A state can be defined as the set of

parametersthat can uniquely identify a certain position or standing in the given problem. This set of parameters should be as small as possible to reduce state space.

**Example:**

In our famous Knapsack problem, we define our state by two parameters **index** and **weight** i.e DP[index][weight]. Here DP[index][weight] tells us the maximum profit it can make by taking items from range 0 to index having the capacity of sack to be weight. Therefore, here the parameters **index **and **weight **together can uniquely identify a subproblem for the knapsack problem.

The first step to solving a Dynamic Programming problem will be deciding on a state for the problem after identifying that the problem is a Dynamic Programming problem. As we know Dynamic Programming is all about using calculated results to formulate the final result.

So, our next step will be to find a **relation between** **previous states to reach the current state**.

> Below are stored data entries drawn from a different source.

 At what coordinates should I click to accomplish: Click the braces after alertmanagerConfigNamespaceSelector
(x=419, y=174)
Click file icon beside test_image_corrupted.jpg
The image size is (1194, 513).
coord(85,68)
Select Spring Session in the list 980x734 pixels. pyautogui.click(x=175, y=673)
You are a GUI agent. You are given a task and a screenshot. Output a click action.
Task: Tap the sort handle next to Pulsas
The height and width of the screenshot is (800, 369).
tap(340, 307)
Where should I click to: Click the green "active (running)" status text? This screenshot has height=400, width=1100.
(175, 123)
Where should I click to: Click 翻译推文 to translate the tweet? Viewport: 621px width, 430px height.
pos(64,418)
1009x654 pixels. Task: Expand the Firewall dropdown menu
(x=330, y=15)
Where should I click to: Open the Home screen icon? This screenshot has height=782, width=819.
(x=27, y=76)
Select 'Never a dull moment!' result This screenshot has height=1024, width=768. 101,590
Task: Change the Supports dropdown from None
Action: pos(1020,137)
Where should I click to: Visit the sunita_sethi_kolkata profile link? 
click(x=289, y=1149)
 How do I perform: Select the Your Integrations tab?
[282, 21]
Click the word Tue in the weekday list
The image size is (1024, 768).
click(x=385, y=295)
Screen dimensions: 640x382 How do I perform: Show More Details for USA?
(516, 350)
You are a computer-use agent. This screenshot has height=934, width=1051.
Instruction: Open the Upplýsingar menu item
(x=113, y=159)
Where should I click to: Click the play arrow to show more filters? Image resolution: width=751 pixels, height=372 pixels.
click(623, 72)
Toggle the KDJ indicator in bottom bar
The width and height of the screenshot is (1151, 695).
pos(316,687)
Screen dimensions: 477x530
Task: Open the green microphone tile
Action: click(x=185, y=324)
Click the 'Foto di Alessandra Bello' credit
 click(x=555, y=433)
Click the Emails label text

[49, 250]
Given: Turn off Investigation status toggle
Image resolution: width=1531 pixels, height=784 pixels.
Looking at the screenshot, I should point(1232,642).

### Step 3: Formulating a relation among the states

This part is the hardest part of solving a Dynamic Programming problem and requires a lot of intuition, observation, and practice.

**Example: **

Given 3 numbers {1, 3, 5}, The task is to tell the total number of ways we can form a number **N** using the sum of the given three numbers. (allowing repetitions and different arrangements).

The total number of ways to form 6 is: 8

1+1+1+1+1+1

1+1+1+3

1+1+3+1

1+3+1+1

3+1+1+1

3+3

1+5

5+1

The steps to solve the given problem will be:

- We decide a state for the given problem.
- We will take a parameter
**N**to decide the state as it uniquely identifies any subproblem. - DP state will look like
**state(N),**state(N) means the total number of arrangements to form**N**by using {1, 3, 5} as elements. Derive a transition relation between any two states. - Now, we need to compute state(N).

**How to Compute the state? **

As we can only use 1, 3, or 5 to form a given number **N**. Let us assume that we know the result for N = 1,2,3,4,5,6

Let us say we know the result for:

state (n = 1), state (n = 2), state (n = 3) ……… state (n = 6)

Now, we wish to know the result of the state (n = 7). See, we can only add 1, 3, and 5. Now we can get a sum total of 7 in the following 3 ways:

1) Adding 1 to all possible combinations of state (n = 6)

Eg : [ (1+1+1+1+1+1) + 1]

[ (1+1+1+3) + 1]

[ (1+1+3+1) + 1]

[ (1+3+1+1) + 1]

[ (3+1+1+1) + 1]

[ (3+3) + 1]

[ (1+5) + 1]

[ (5+1) + 1]

2) Adding 3 to all possible combinations of state (n = 4);

[(1+1+1+1) + 3]

[(1+3) + 3]

[(3+1) + 3]

3) Adding 5 to all possible combinations of state(n = 2)

[ (1+1) + 5]

(Note how it sufficient to add only on the right-side – all the add-from-left-side cases are covered, either in the same state, or another, e.g. [ 1+(1+1+1+3)] is not needed in state (n=6) because it’s covered by state (n = 4) [(1+1+1+1) + 3])Now, think carefully and satisfy yourself that the above three cases are covering all possible ways to form a sum total of 7;

Therefore, we can say that result for

state(7) = state (6) + state (4) + state (2)

OR

state(7) = state (7-1) + state (7-3) + state (7-5)

In general,state(n) = state(n-1) + state(n-3) + state(n-5)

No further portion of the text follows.